Series modifies changes in reference to immigration policy, which is a compound noun. “Series of changes” is not what we would consider metaphorical usage, but our detector would label “series of immigration” as potentially metaphorical, given its strangeness. Identifying compound nouns, and identifying which specific word is being modified (and is thus the “target” concept in the metaphor), is critical to improving performance. But, we realized we didn’t want to throw this extra information out.

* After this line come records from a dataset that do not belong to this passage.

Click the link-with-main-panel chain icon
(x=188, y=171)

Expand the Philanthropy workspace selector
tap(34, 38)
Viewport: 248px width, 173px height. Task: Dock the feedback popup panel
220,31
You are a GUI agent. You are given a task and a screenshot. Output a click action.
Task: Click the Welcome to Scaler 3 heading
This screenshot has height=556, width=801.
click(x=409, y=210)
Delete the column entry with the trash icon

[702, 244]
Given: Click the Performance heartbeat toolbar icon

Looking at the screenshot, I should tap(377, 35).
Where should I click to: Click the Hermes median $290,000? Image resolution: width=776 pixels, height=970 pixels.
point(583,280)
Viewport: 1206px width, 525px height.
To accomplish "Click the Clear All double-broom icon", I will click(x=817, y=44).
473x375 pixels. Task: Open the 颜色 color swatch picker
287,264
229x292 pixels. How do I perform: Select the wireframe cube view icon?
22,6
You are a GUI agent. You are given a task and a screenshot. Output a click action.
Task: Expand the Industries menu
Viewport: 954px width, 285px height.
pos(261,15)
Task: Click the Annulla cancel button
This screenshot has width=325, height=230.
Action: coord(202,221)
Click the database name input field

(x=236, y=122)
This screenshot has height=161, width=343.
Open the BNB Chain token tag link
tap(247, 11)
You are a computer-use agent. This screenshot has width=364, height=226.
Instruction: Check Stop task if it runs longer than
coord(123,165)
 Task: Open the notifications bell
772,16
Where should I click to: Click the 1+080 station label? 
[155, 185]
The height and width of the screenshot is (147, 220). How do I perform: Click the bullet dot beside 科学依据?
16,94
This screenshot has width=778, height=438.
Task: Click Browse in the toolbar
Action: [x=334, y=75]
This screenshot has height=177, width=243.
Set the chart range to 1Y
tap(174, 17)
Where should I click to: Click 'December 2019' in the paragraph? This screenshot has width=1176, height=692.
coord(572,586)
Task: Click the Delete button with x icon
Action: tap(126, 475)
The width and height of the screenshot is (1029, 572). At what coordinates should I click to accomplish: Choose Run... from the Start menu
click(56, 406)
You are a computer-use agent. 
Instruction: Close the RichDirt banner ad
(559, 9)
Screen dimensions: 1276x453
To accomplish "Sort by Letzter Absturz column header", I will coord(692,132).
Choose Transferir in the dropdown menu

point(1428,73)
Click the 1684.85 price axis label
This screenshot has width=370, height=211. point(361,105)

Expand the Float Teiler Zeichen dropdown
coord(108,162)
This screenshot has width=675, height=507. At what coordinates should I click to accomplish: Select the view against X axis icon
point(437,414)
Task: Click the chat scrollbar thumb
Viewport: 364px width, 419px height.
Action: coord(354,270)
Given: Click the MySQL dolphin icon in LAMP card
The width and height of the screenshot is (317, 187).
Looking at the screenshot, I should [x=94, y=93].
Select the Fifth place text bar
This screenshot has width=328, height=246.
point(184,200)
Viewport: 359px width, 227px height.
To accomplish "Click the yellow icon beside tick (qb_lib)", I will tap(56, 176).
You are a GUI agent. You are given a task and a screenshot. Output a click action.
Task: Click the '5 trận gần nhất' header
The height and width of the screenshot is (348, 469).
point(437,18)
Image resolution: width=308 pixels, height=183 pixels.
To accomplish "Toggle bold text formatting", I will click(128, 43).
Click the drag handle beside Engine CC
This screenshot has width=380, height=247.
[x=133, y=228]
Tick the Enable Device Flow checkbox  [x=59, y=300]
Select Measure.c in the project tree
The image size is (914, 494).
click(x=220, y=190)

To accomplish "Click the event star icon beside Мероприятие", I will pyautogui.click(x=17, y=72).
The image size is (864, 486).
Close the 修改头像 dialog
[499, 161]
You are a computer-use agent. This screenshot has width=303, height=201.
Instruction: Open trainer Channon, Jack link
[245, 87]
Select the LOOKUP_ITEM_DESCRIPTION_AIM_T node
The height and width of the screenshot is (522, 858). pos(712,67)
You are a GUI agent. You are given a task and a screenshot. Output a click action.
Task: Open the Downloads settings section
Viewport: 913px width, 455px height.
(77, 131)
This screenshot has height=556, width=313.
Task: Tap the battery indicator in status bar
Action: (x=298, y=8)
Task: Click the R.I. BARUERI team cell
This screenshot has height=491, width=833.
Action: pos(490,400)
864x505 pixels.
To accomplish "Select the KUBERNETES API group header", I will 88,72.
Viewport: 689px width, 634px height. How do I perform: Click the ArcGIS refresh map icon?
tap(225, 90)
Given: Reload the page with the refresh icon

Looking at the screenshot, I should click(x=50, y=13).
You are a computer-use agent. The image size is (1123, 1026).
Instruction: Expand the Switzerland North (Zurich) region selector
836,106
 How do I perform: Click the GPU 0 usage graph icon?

Enter collocations:

a sequence of words or terms that co-occur more often than would be expected by chance

Using the same corpus that we’ve been using (which contains news articles, social media posts, and TV transcripts), we calculated the most prominent collocations containing “immigrant”, “immigration”, and “migration”.
prefix suffix prefix frequency suffix frequency co-occurrence
chain immigration 16271 24547 8548
undocumented immigrant 23145 127600 13645
migration crisis 24547 30606 1980
illegal immigrant 61791 127600 18759
comprehensive immigration 9550 261664 4930
migration visa 24547 23667 1041
immigration custom 261664 16135 6669
unaccompanied immigrant 7945 127600 1547
immigration reform 261664 42233 16839
testify immigrant 13444 127600 2288

In graphical form, here’s what the information looks like:

The blue lines indicate the word is a prefix to the key source words (e.g. “chain migration”, “unaccompanied immigrant”), and the green lines indicate it is a suffix (e.g. “immigration policy”, “illegal reform”.)  

What stands out to us is how little overlap there is in the collocations that overlap between the three words (except “illegal”, which is highly related to all three). This is especially surprising between “migration” and “immigration” which are both abstract nouns.